2011-11WilsonF4.jpgClick to Enlarge ImageAnother holy grail of empirical software engineering research is finding a way to tell good programmers from bad. A widely quoted piece of folklore says that good programmers are 28 times better than average (or 40, or 100, or some other large number). As teacher and developer Steve McConnell discusses in Making Software, the precise quantification of this assertion may be suspect, given that the definition of “better” is elusive in any knowledge-based work. Yet everyone who has programmed for a living knows that there really are huge differences in productivity and capability among programmers. Other than hiring someone and watching her work for a couple of years, how can we spot the stars?

Jo Erskine Hannay at Simula Research Laboratory has addressed the issues of talent and expertise by breaking the question into parts: Can we actually define what it means to be a good software developer? Can we reliably determine that one developer is better than another?

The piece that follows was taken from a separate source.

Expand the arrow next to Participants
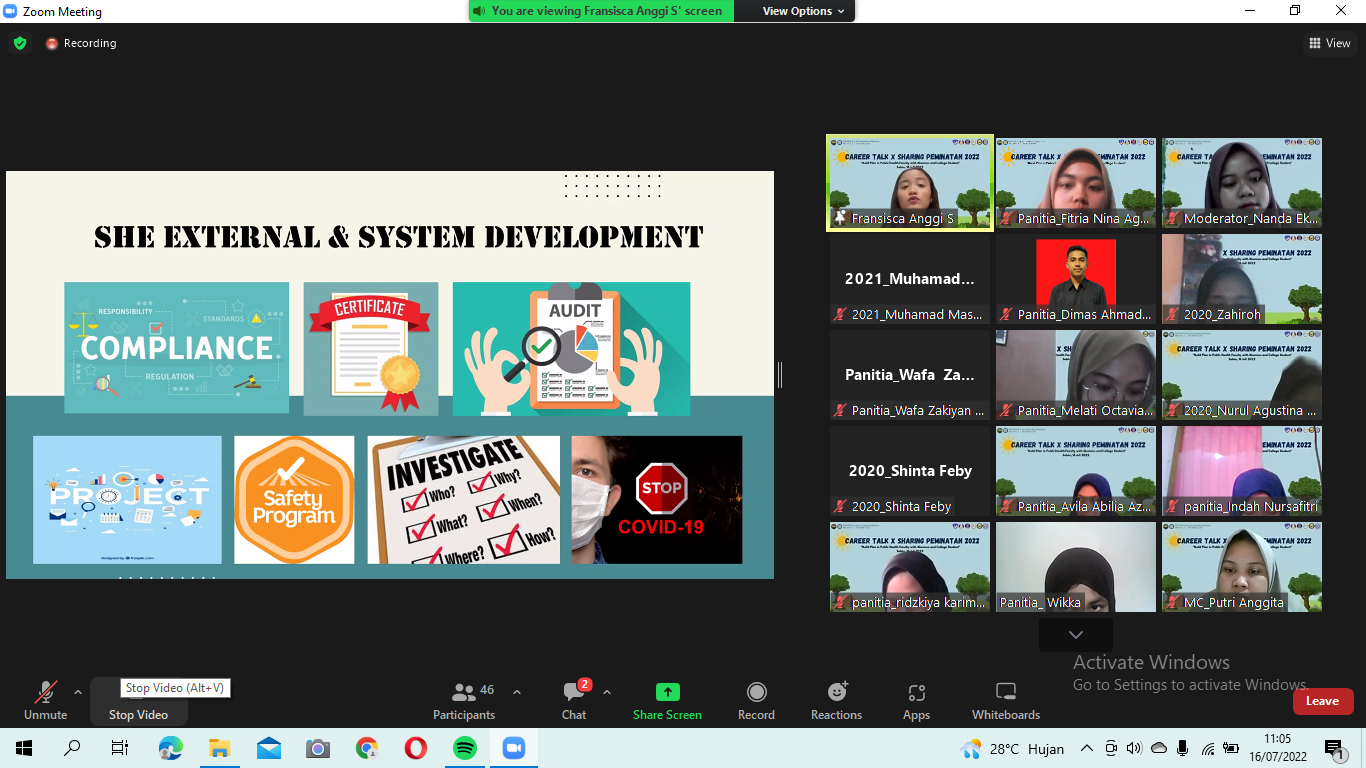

And if we can’t, should we surrender on those questions and focus instead on tools and techniques?

Hannay zeroes in on a field called individual differences research, in which individuals are classified by characteristics that separate one from another, such as personality. Although some pseudoscientific schemes used by human resources departments and dating websites have given personality testing a bad reputation, modern programs such as the five-factor model have solid scientific foundations (or as scientists might put it, we have construct validity for the concept of measuring personality). The five-factor model and similar protocols address dimensions that include extraversion, agreeableness, conscientiousness, emotional stability, and willingness and ability to learn from experience. We also know that programmers tend to have certain personality types and that they vary less in personality than the average population. Can we use findings like these to discover good programmers?

The short answer is no. Large meta-analyses and further studies by Hannay and others conclude that a programmer’s personality is not a strong predictor of performance. The people who swear by their beliefs about personality and programmer success have now been given reason to assess their position critically, along with methodological support for doing so.

Credible Accreditation

2011-11WilsonF5.jpgClick to Enlarge ImageIf we can’t predict who will become a good programmer, can we at least certify who already is one? Would it help if software developers were required to undergo some sort of certification? In most of the industrialized world, engineering professionals must be licensed; a preliminary exam permits them to practice and gain experience as an engineer-in-training, followed some years later by a deeper exam, often specialized according to their discipline. Successful candidates are then allowed to offer their services to the public. Could such a program be developed for software engineers? And would it actually make anything better?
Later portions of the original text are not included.